### Passage
** BEGIN **

# "The walk"



## BeverlyA (Oct 29, 2006)

How far would a good walk for exercise be for an average Hav? Cooper is 15 mos, close to 12 lbs. We've started walking daily, strictly for exercise and would like to go far enough for that, we're just not sure how far that is.
Beverly


----------



## Tom King (Aug 2, 2006)

It varies with the dog. Our house is a mile from the main highway so it's 2 miles there and back. For Posh it's just a warmup. For some others it's all they want to do. I wouldn't walk one a lot until their growth plates close. I'm not sure whether it would cause any problems or not, I'm just using our Razzle as an example. Until her growth plates closed she walked completely differently than she does now at 14 months.


----------



## Missy (Nov 6, 2006)

Tom, Posh is just the handomist boy. I love he photo of him strutting his stuff.


----------



## Havtahava (Aug 20, 2006)

Tom, did you remove a photo? I see Missy's comment, but no Posh...


----------



## Missy (Nov 6, 2006)

I saw posh in one of my gallery hunts


----------



## Havtahava (Aug 20, 2006)

Ah, thank you, Missy! Between your comment and Tom's edited response, I thought Posh had been posted in his reply and then edited.

I just went through the gallery and found him. I didn't realize Posh had white feet! Cute!

This is Tom & Pam's Posh (linked from the photo gallery): 









With a gait like that, he does look like he could go for quite a while.


----------



## BeverlyA (Oct 29, 2006)

Thank you Tom, that will give us a good starting point.
Posh is beautiful! What a handsome gait he has too!

Beverly


----------

** END **

### Record set
** BEGIN **

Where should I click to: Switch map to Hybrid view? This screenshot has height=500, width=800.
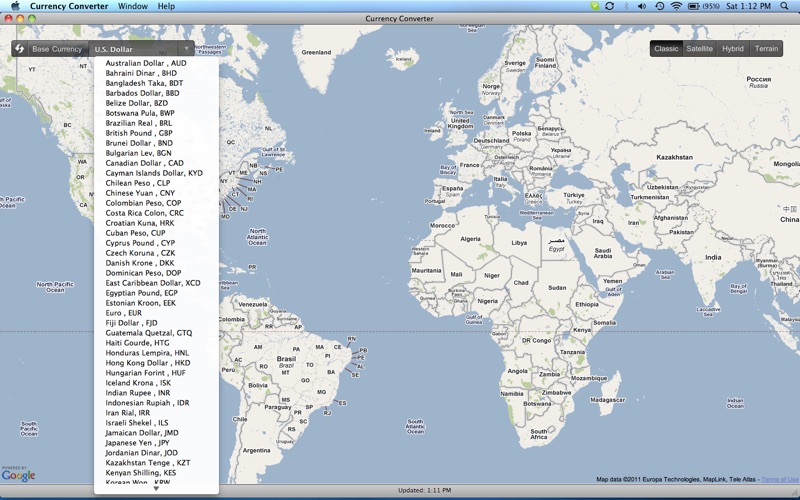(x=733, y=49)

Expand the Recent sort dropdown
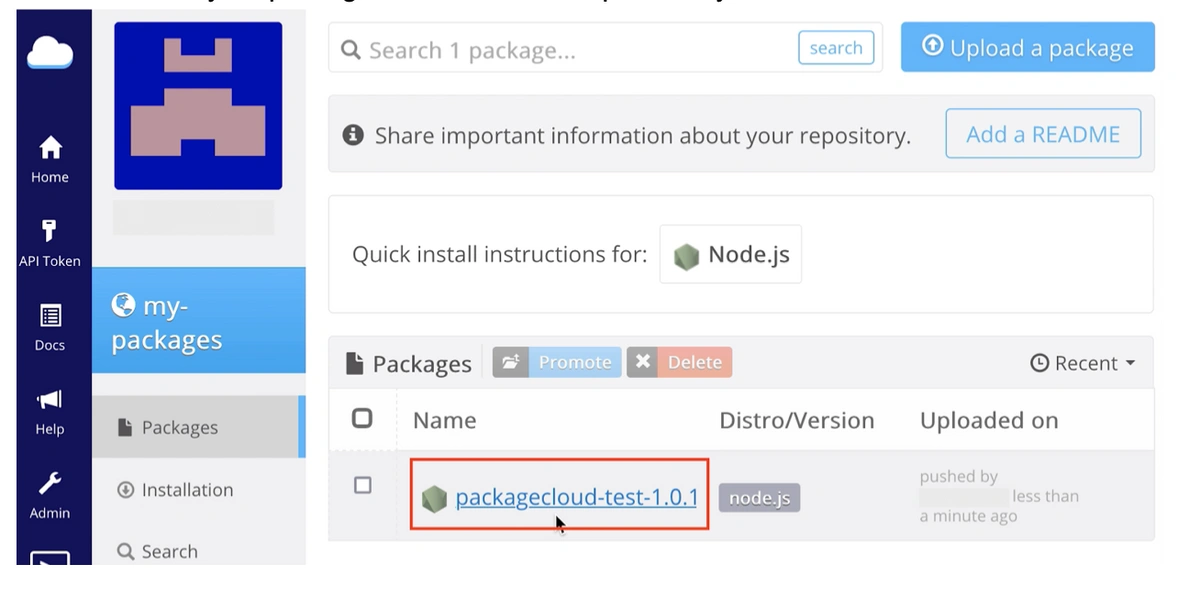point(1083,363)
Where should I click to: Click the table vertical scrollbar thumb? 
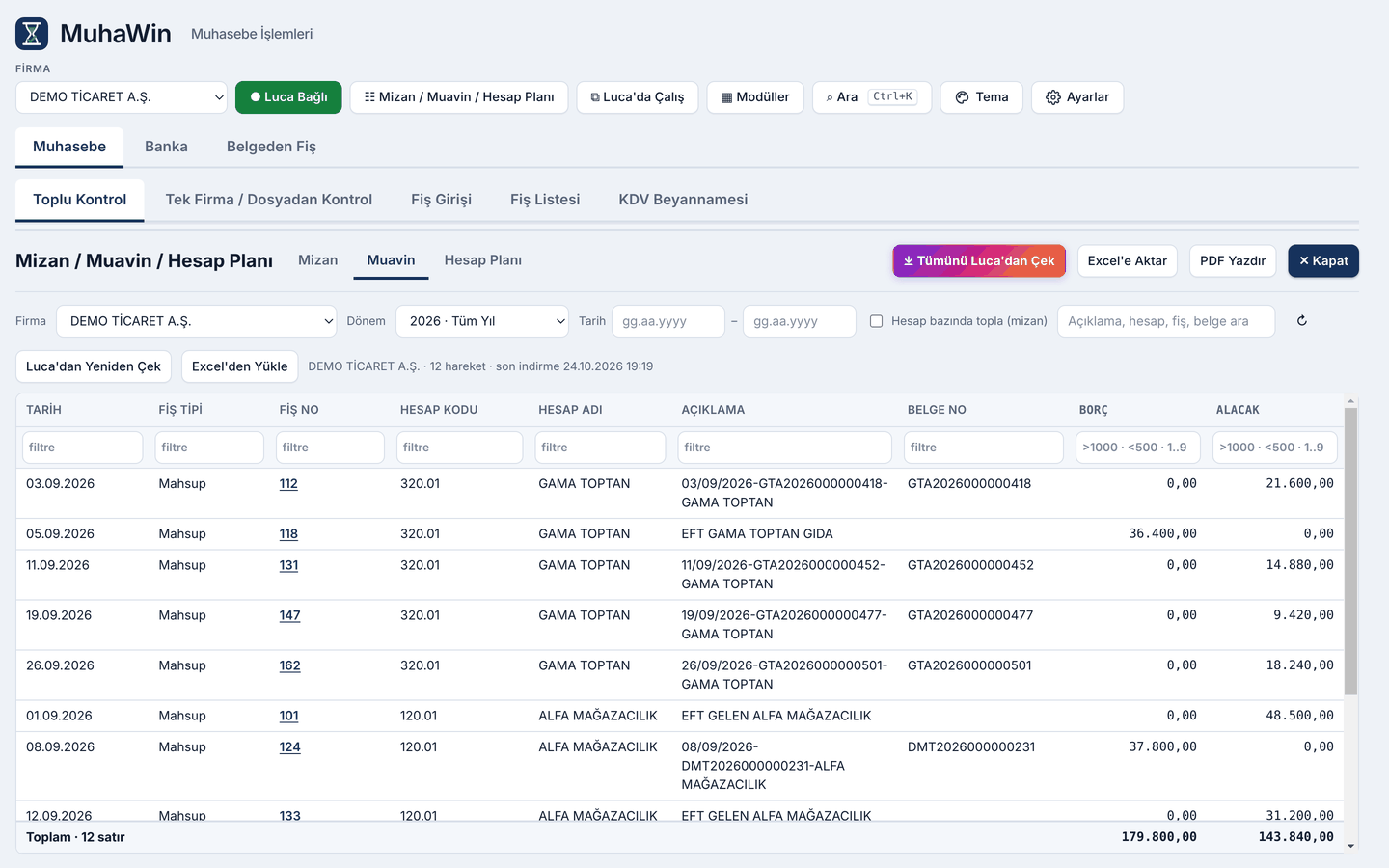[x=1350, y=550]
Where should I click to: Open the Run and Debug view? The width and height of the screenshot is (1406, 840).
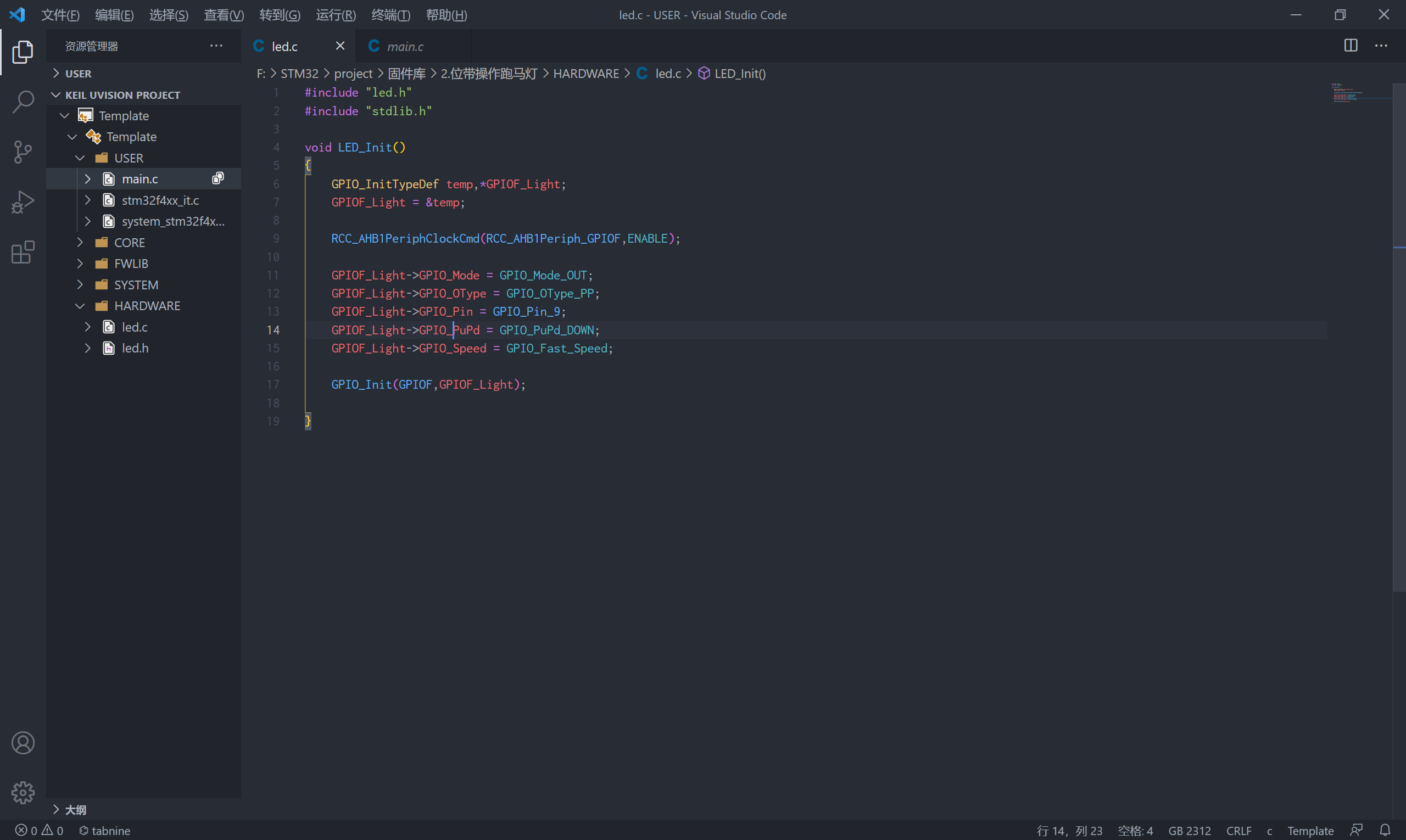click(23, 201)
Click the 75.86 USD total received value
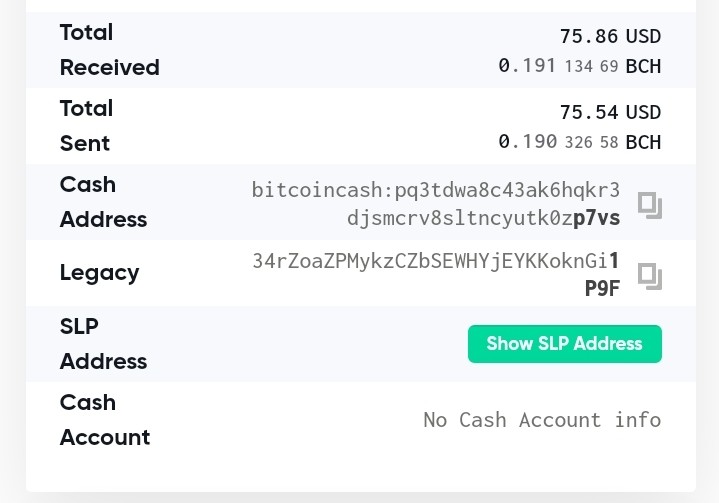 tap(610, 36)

** END **
** BEGIN **

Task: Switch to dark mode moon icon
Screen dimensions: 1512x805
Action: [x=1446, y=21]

** END **

### Stated exercise 1
Output the stretch of the dog-walking thread from "With a gait" through "he has too!", copied word for word.
### Stated exercise 2
Express the stretch of the records from the line containing "Where should I click to: Click" through the line containing "tap(610, 36)" as a JSON list of strings, one string per line, with blank lines omitted. Leave the pictures out.

### Task result 1
With a gait like that, he does look like he could go for quite a while.


----------



## BeverlyA (Oct 29, 2006)

Thank you Tom, that will give us a good starting point.
Posh is beautiful! What a handsome gait he has too!

### Task result 2
[
  "Where should I click to: Click the table vertical scrollbar thumb? ",
  "[x=1350, y=550]",
  "Where should I click to: Open the Run and Debug view? The width and height of the screenshot is (1406, 840).",
  "click(23, 201)",
  "Click the 75.86 USD total received value",
  " tap(610, 36)"
]